Given text |
____

Banking Industry and Disaster Recovery Planning
By Robert F Bronner Executive Vice President, SunGard Recovery Services Inc.
Banks were among the earliest adopters of information technology in the business world. They embraced the benefits of computers almost from the birth of the high-tech industry.
Concurrent with the industry's increased reliance on technology has been the birth and evolution of another industry - the disaster recovery industry. The Automated Clearinghouse Association was formed by seven Philadelphia-based banks in the mid-1970s for the sole purpose of confronting the issue of how banks should manage data recovery if their computer systems go down. From the formation of this group came the start of the disaster recovery industry in 1978 by SunGard Recovery Services.
In 1983, the federal government stepped in to mandate that banks develop and maintain disaster recovery plans.
These events show why it is no overstatement to say that the banking industry spawned today's multibillion dollar recovery industry. And the sophisticated needs of the banking community continue to drive the evolution of disaster recovery.
In this article, I explore what the banking industry's specific disaster recovery needs are and explain some state-of-the-art recovery solutions that have emerged as a direct outgrowth of those needs.
Planning is Critical
A proactive approach is critical to banks. Planning is vital to disaster recovery because the primary objective is to avoid problems before they occur.
The importance of this planning became painfully evident during the World Trade Center bombing in 1993. Two-thirds of the companies located in the center were caught without a solid recovery plan. This fact illustrates that despite increased consciousness of the need for disaster planning, plenty of room for improvement exists.

____

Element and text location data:
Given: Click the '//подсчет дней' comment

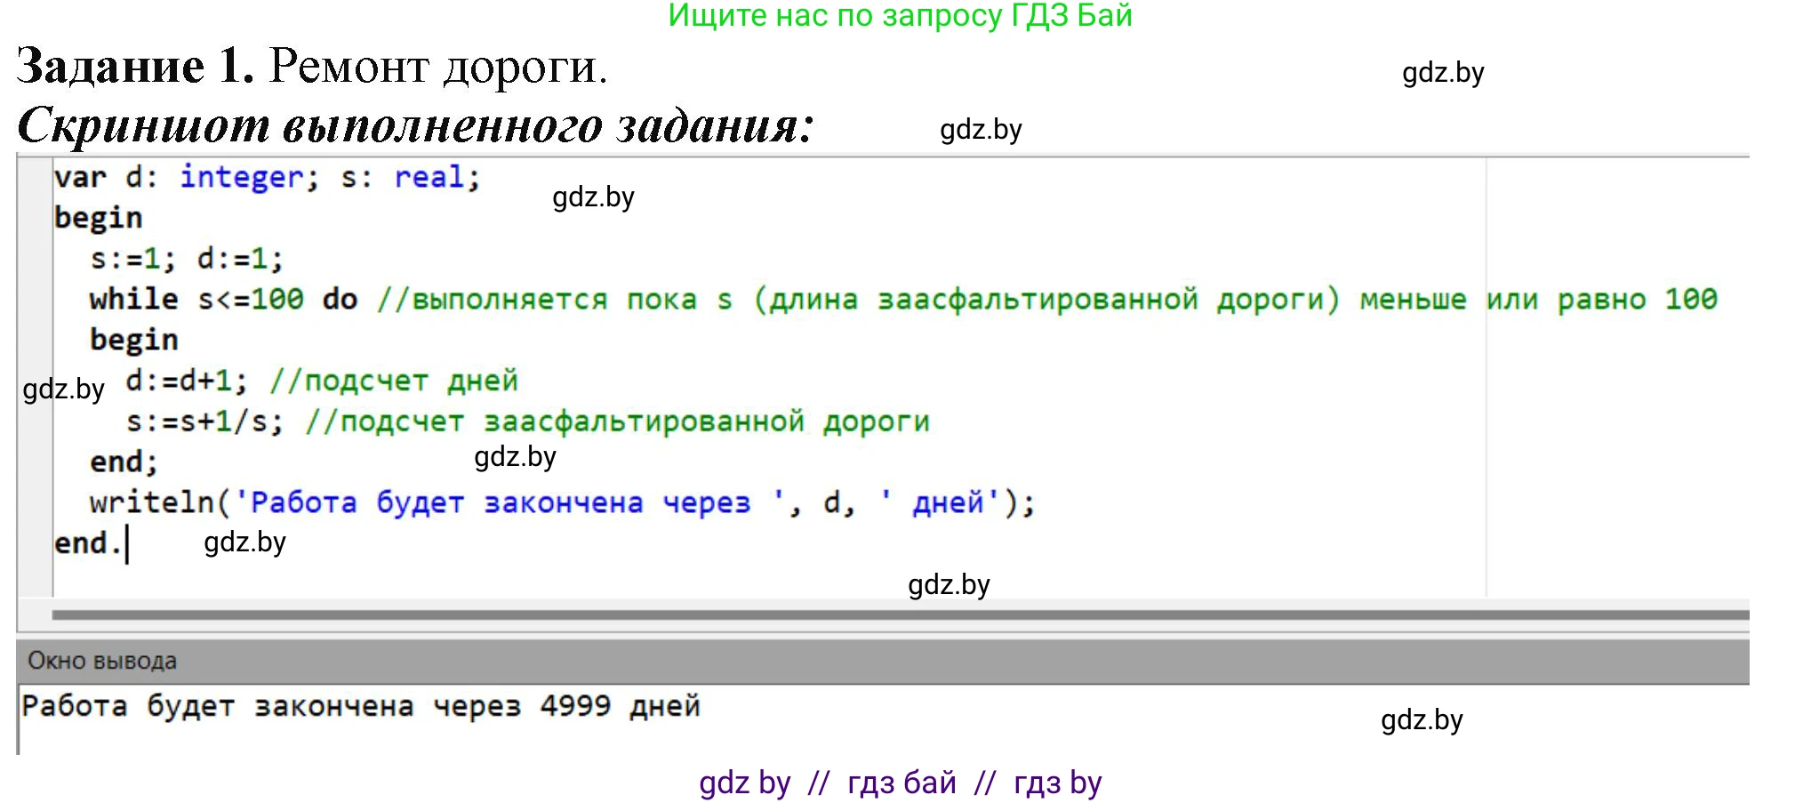Looking at the screenshot, I should 393,381.
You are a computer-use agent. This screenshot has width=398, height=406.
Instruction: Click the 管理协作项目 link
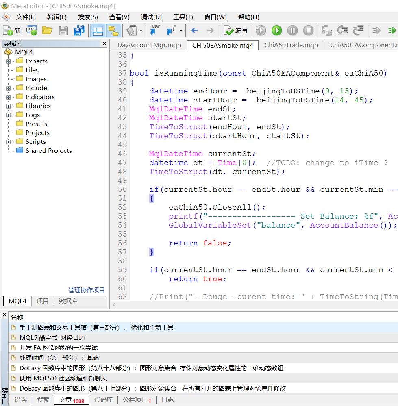pos(86,290)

____

Task to carry out | Edit the passage of the banking disaster recovery article between "These events show" and "before they occur.", inclusive, changing "proactive" to "forward-looking", and give the revised passage. This material comes from a separate source.

Solution for this task |
These events show why it is no overstatement to say that the banking industry spawned today's multibillion dollar recovery industry. And the sophisticated needs of the banking community continue to drive the evolution of disaster recovery.
In this article, I explore what the banking industry's specific disaster recovery needs are and explain some state-of-the-art recovery solutions that have emerged as a direct outgrowth of those needs.
Planning is Critical
A forward-looking approach is critical to banks. Planning is vital to disaster recovery because the primary objective is to avoid problems before they occur.